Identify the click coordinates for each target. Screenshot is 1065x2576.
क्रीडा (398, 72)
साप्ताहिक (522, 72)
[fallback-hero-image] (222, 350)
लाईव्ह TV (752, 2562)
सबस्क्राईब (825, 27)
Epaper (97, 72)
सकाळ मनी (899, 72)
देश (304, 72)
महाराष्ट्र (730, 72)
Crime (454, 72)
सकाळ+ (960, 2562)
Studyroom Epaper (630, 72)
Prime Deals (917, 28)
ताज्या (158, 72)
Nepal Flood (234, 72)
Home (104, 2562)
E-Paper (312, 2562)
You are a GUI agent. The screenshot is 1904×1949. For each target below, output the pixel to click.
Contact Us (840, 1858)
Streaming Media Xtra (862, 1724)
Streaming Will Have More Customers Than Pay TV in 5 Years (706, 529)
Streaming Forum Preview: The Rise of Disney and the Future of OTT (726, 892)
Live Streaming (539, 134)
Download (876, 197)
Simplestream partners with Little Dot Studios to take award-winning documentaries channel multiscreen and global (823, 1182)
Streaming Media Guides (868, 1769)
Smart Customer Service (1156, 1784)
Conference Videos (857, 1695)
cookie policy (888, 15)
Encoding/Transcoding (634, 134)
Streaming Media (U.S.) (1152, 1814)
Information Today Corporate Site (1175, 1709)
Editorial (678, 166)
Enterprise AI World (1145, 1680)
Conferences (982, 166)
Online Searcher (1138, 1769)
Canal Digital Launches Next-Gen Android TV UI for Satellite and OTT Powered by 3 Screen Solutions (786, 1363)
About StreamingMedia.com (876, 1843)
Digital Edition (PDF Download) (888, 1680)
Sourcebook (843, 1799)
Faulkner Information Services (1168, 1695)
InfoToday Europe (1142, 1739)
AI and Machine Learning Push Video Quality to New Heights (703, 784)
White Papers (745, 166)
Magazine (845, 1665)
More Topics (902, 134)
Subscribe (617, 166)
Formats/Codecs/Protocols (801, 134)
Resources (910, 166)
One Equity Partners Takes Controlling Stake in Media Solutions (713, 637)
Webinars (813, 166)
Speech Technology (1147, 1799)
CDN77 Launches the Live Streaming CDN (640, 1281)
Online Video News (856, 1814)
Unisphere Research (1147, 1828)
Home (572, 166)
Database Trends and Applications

■ **ASSIGNMENT**
Print nothing but the lines from the line with "AI and Machine" to the last line of the records above. Both of those lines count.

■ **EXERCISE OUTPUT**
AI and Machine Learning Push Video Quality to New Heights (703, 784)
White Papers (745, 166)
Magazine (845, 1665)
More Topics (902, 134)
Subscribe (617, 166)
Formats/Codecs/Protocols (801, 134)
Resources (910, 166)
One Equity Partners Takes Controlling Stake in Media Solutions (713, 637)
Webinars (813, 166)
Speech Technology (1147, 1799)
CDN77 Launches the Live Streaming CDN (640, 1281)
Online Video News (856, 1814)
Unisphere Research (1147, 1828)
Home (572, 166)
Database Trends and Applications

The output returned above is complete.